[Foundation-l] New projects opened

Marcus Buck me at marcusbuck.org
Thu Aug 20 11:19:53 UTC 2009


Andre Engels hett schreven:
> On Thu, Aug 20, 2009 at 5:22 AM, Lars Aronsson<lars at aronsson.se> wrote:
>
>   
>> Of these 270 languages of Wikipedia, only 41 have more than 50,000
>> articles and only 69 had more than 1 million page views in July of
>> 2009.  The 69th most used Wikipedia is Swahili. This East African
>> language has 50 million speakers, which is huge, but less than
>> 13,000 Wikipedia articles.  Can poverty and illiteracy alone
>> explain why the Swahili Wikipedia is so far behind?
>>     
>
> Poverty, or better said, lack of internet access, is probably the main
> factor. Here in Europe and North America, we are used to having fast
> internet from the home 24/7. In those countries it may well be (I am
> not sure, never having been there) that dial-up speeds paid per minute
> at some internet cafe is the norm. That would considerably lessen
> people's interest in writing the material, and if it is not written,
> people will not read it either.
>
> But another issue could be a lack of expectancy of having material in
> the own language.
Another important factor: If your language has no localized version of 
Windows, of Office, of Google or of equivalent softwares, this almost 
excludes all people not speaking at least one foreign language from 
using a computer. If understanding a foreign language is a prerequisite 
to using computers, there are no native-onlys - who have the most 
interest in native content - to write native content, and there are no 
native-onlys to read the native content.
The bilingual people have less interest in creating content. And then in 
many societies which have bilingualism between the people's languages 
and a non-native official language, there is some amount of elitarism. 
Good knowledge of the official language and good education provide you a 
certain social status. Educating the native masses could endanger this 
social advantage. The more social and general insecurity exists in an 
area, the more elitarist are the educated.

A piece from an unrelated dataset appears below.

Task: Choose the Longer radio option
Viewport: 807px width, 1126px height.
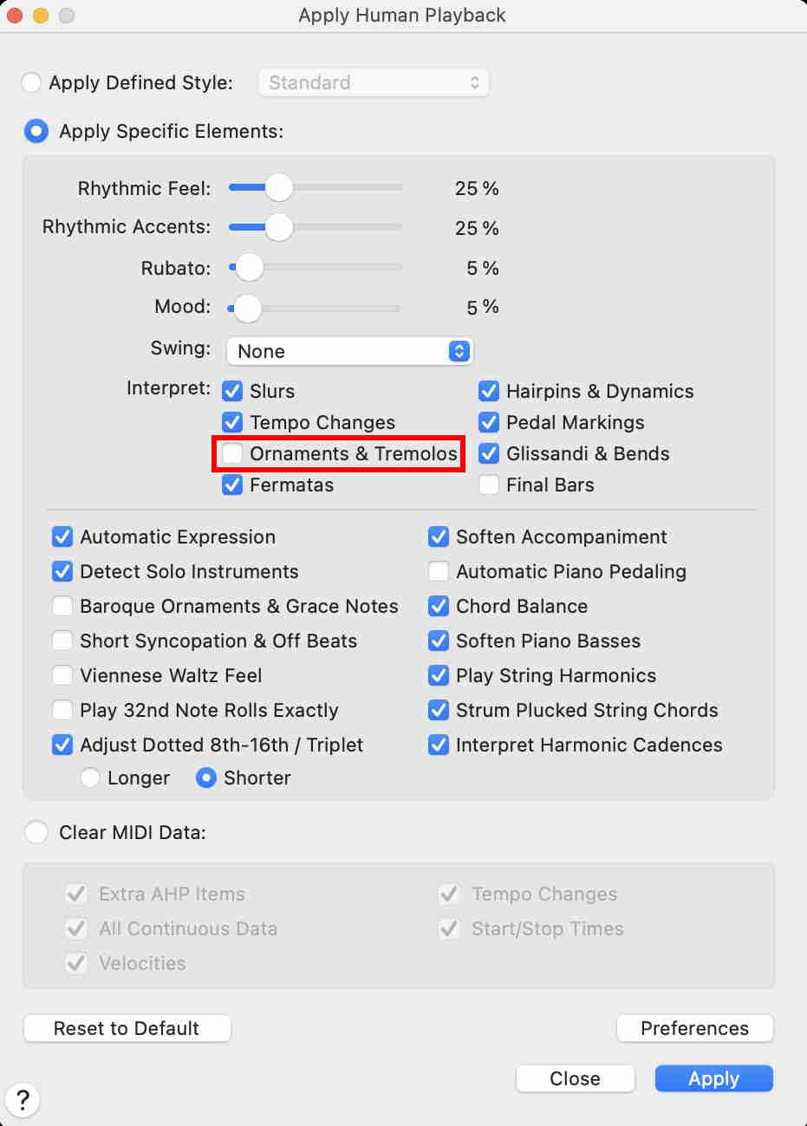Action: [x=90, y=778]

And creating content for the benefit of everybody is a leisure time 
activity. Poor people rather try to earn money instead of writing 
content for free. And rich people in under-developed countries ususally 
won't contribute too, cause to become rich in a poor country, you must 
be rather callous and not be too "social".

I guess, it would be possible to greatly improve the number of 
contributions to several of our Wikipedias, if we established some kind 
of reward system, in which contributors get paid for their work. E.g. 
Burundi has a per capita income of less than 150 $ a year. If it would 
be possible to make some dollars a day by writing Wikipedia articles, 
you could easily gain some full-time editors with just a few thousand 
dollars. Rundi Wikipedia article count would surely skyrocket if the 
Foundation would provide let's say 100,000 $ for a project like that (of 
course a native Rundi project manager would be needed to ensure the 
quality of the contributions). Wouldn't it be great if the Wikimedia 
Foundation could go to the Bill & Melinda Gates Foundation and say "Hey, 
with 100,000 $ you can help us to create a 100,000 entry encyclopedia 
for 10 million speakers of Chichewa, where before there was exactly _no_ 
encyclopedia-like content in that language!"?